2.        The following day, drain the zucchini in a colander, and rinse well with cool water. Squeeze out excess water and set aside. Place the red and green bell pepper, sugar, vinegar, and cornstarch into a large pot. Add the nutmeg, turmeric, celery seed and pepper. Stir to combine, then add the drained zucchini. Bring to a boil over medium-high heat, then reduce the heat to medium-low, and simmer 30 minutes.
3.        Meanwhile, sterilize 7 one-pint jars and lids to hold relish. Pack relish into sterilized jars, making sure there are no spaces or air pockets. Fill jars all the way to top. Screw on lids.
4.        Place a rack in the bottom of a large stockpot and fill halfway with boiling water. Carefully lower jars into pot using a holder. Leave a 2 inch space between jars. Pour in more boiling water if necessary, until tops of jars are covered by 2 inches of water. Bring water to a full boil, then cover and process for 30 minutes.
5.        Remove jars from pot and place on cloth-covered or wood surface, several inches apart, until cool. Once cool, press top of each lid with finger, ensuring that seal is tight (lid does not move up or down at all).

I actually halved the recipe and I didn't do the last two steps- the canning part.
I used golden zucchini because that is what I had growing but it would work just as well with green zucchini.

Friday, December 4, 2009

pickled onions


VCH made pickled onions out of some small onions in his garden, here is the recipe he used.

Pickled Onions
3kg pickling onions
250g salt
250g sugar
1L vinegar
2t ground mace
2t pepper
2t allspice
2t coriander seeds

Peel onions , cover with salt and enough water to just cover them.
Leave 24 hours, drain,pour cold water over them and drain again.
Wipe onions dry and place in dry jars.
Boil together vinegar and other ingredients for 15 minutes.
Strain, pour over onions immediately and seal.

Too easy, they taste very nice- the kids say like the shop bought ones.


Saturday, September 26, 2009

strawberry jam


Today I made strawberry jam.
Strawberries were 66c a punnet (250g) at our local fruit and veg this week so I bought 6 punnets to make strawberry jam.
It actually only makes 1 1/2 - 2 cups of jam.
6 punnets don't go a long way.
But it is still fun to make.
The recipe I have is very simple.

Strawberry Jam
1.5 kg strawberries
2 C sugar
juice 1 lemon

Hull strawberries and then wash them,

place them into a saucepan and sprinkle over 1C sugar,

cook until sugar softens slightly, then add the rest of the sugar, warmed.

#### [Dataset excerpt]
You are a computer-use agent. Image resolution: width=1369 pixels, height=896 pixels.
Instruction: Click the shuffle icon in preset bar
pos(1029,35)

#### [Tasks and exercises]
A – Reproduce the recipe blog excerpt, starting with "Today I made" and going on through "cups of jam.".
B – In the recipe blog excerpt, how long are the vinegar and the other ingredients boiled together for the pickled onions?
C – Write the next part of the recipe blog excerpt, picking up after its final sentence.
Nothing in the lines is needed for this work.

#### [Exercise responses]
A –
Today I made strawberry jam.
Strawberries were 66c a punnet (250g) at our local fruit and veg this week so I bought 6 punnets to make strawberry jam.
It actually only makes 1 1/2 - 2 cups of jam.

B – 15 minutes.

C –
Add lemon juice and boil until jam jells when tested, usually about 1 hour.

Bottle while hot in warm sterilised jars, seal when cold.


To test jam place a small amount of jam on a cold saucer or plate that has been in the fridge or freezer. Leave for about 1 minute. push your finger through the jam if it wrinkles on the surface it is cooked and ready for bottling. this is what is meant by the term jells.

To sterilise jars wash them thoroughly in hot water and then place in an oven on a low heat for 5-10 minutes.

Sunday, August 9, 2009

caramelised onions


These are a lovely accompaniment to meat, particularly, hamburgers or steak sandwiches.
They are great on pizza and a restaurant I go to always has some on their pate plates with pears and quince paste mmm.

They are easy to make and only take a few minutes. You can keep them in the fridge, but we never have any left over.

Caramelised Onions

2 red or Spanish onions thinly sliced
1/4 cup brown sugar
splash olive oil
splash balsamic vinegar

Put a splash of oil in the bottom of a fry pan and put onions in, place lid on and cook over low heat for a few minutes until soft- you may need to turn the onions a few times.
Do not brown the onions.
Add the brown sugar and stir until dissolved,
splash with a bit of balsamic vinegar and stir through.


Sunday, August 2, 2009

tomato relish


This is another thing I make when I can get cheap tomatoes. We use it on and in many things it is very versatile. It is lovely on Jatz or other savoury crackers with a thin slice of cheese for morning tea, or with cold meat on sandwiches or with steak or lamb from the barbie.

Tomato Relish

Ingredients:
1.5kgs tomatoes
500g onions
2 cups sugar
2 ½ C vinegar
1 T flour
1 T curry powder
Pinch cayenne
1 T dry mustard
1 T salt

Method:
1. Cut up tomatoes and pour off 3/4 C of juice.(place in a colander over a bowl and let juice drip into it, you may need to shake or press a little, this does take a little time- see picture above)
2. Cut up onions finely (food processor)
3. Put in a saucepan with tomatoes, sugar, and vinegar.
4. Boil slowly until thickens (this takes about 3/4-1hr)
5. Blend flour, curry powder, cayenne, mustard, and salt with tomato juice.
6. Add to saucepan and stir until boiling
7. Cook gently for 3 minutes.
8. Bottle in warm jars and seal when cool.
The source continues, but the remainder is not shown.